Task requirements =>
The answer is the full listing below, copied exactly, with its pictures omitted.

Recorded data =>
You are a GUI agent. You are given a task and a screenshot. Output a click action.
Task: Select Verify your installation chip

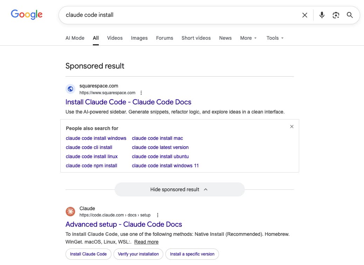pyautogui.click(x=138, y=254)
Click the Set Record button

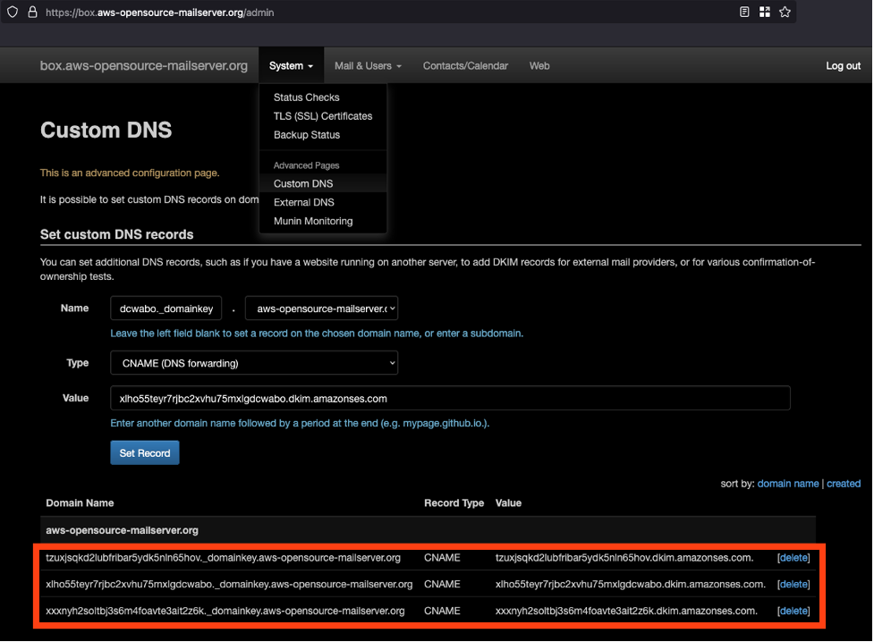click(x=144, y=452)
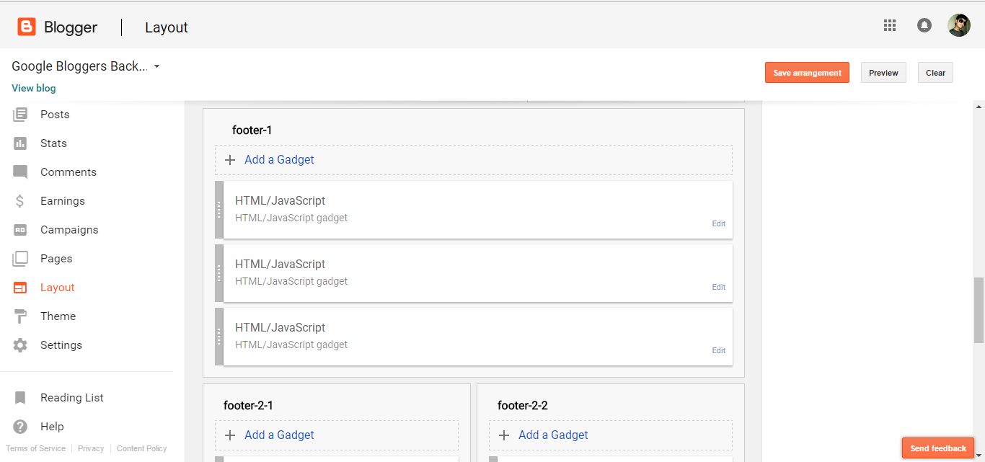
Task: Expand the blog selector dropdown arrow
Action: [x=157, y=66]
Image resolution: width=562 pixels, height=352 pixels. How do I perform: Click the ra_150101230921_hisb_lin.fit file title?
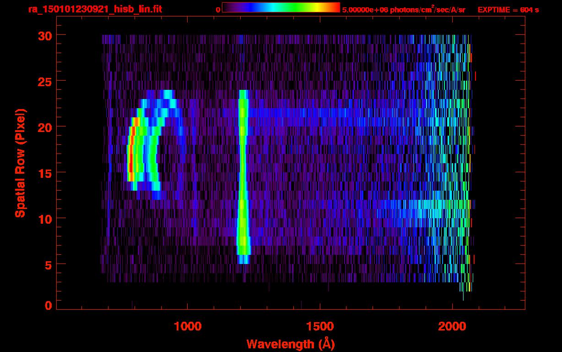pyautogui.click(x=95, y=9)
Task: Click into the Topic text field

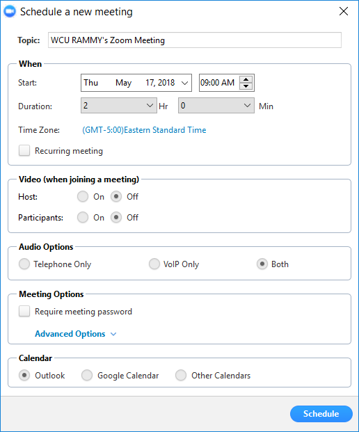Action: (195, 40)
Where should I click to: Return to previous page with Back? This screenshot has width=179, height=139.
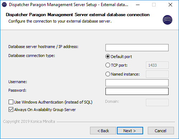(x=103, y=131)
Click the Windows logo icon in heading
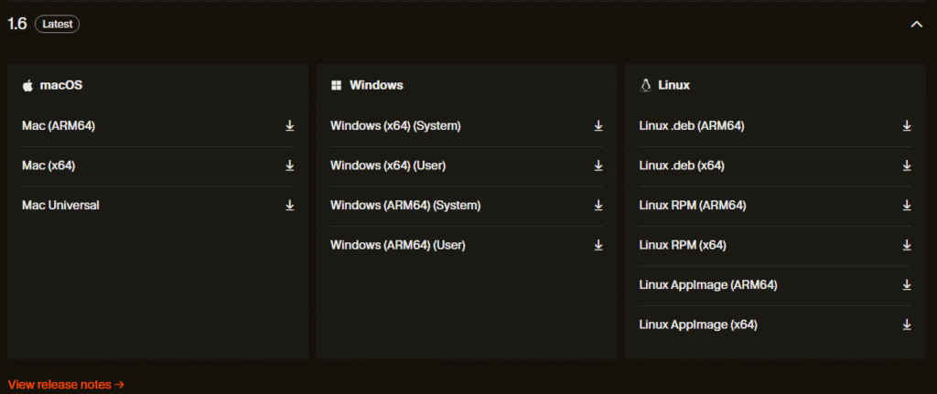Image resolution: width=937 pixels, height=394 pixels. coord(337,85)
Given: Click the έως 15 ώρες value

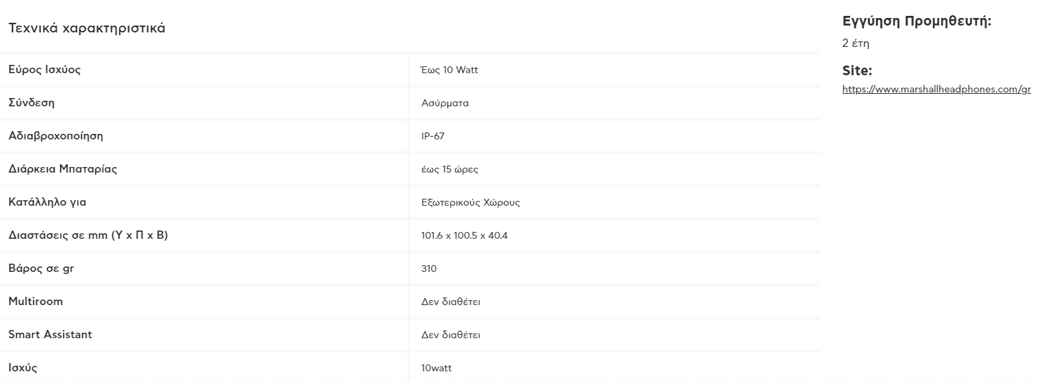Looking at the screenshot, I should pos(450,170).
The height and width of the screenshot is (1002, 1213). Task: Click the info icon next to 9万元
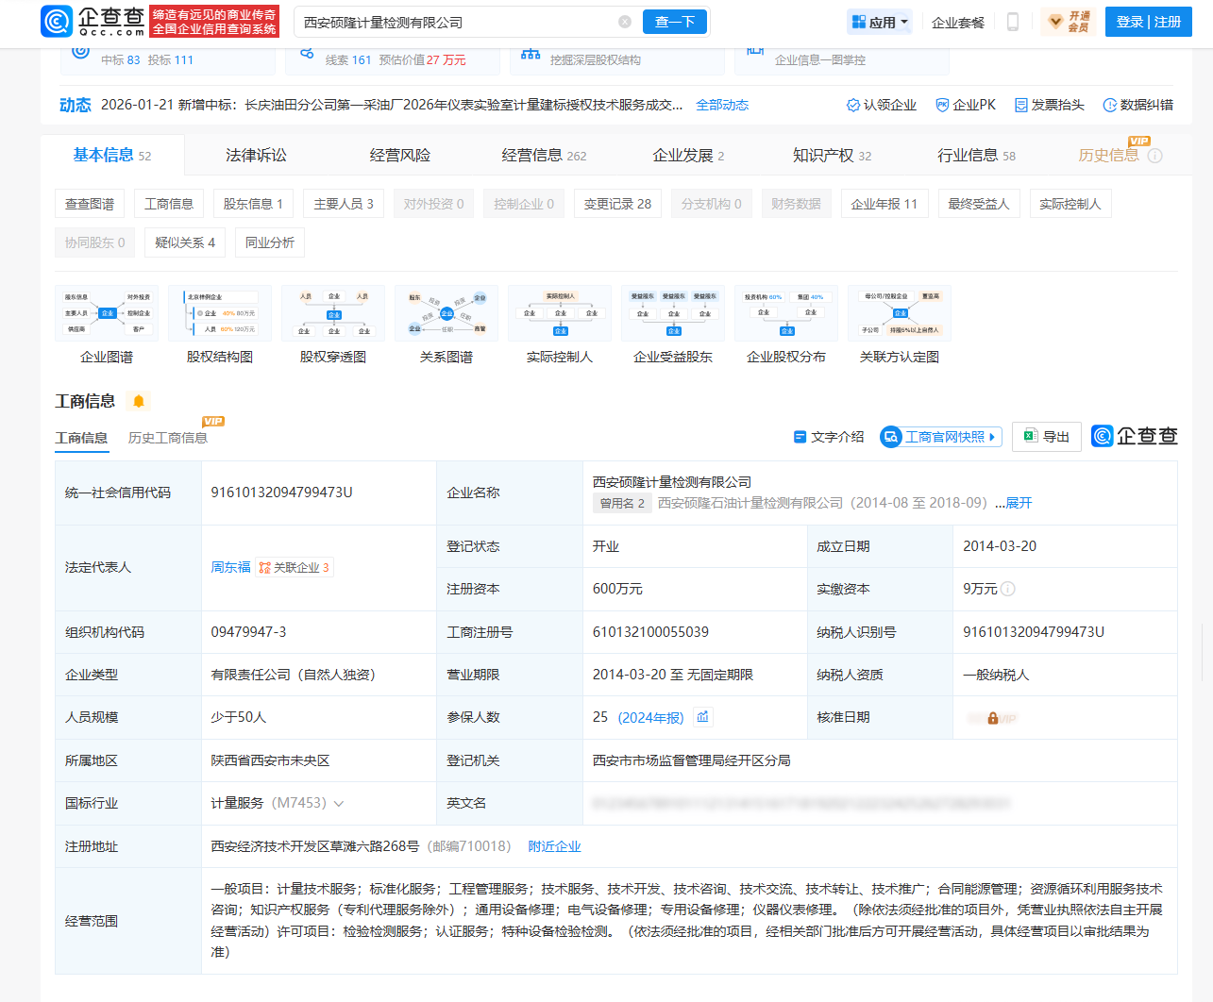pos(1008,589)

Exercise result =>
You are a GUI agent. You are given a task and a screenshot. Output a click action.
Task: Select Verify your installation chip

pyautogui.click(x=138, y=254)
Click the Set Record button

click(x=144, y=452)
Task: Expand the blog selector dropdown arrow
Action: [x=157, y=66]
Image resolution: width=562 pixels, height=352 pixels. How do I perform: Click the ra_150101230921_hisb_lin.fit file title?
pyautogui.click(x=95, y=9)
Task: Click into the Topic text field

Action: (195, 40)
Where should I click to: Return to previous page with Back? This screenshot has width=179, height=139.
(x=103, y=131)
Click the Windows logo icon in heading
Image resolution: width=937 pixels, height=394 pixels. coord(337,85)
Given: Click the έως 15 ώρες value

Looking at the screenshot, I should pos(450,170).
The height and width of the screenshot is (1002, 1213). Task: Click the info icon next to 9万元
pos(1008,589)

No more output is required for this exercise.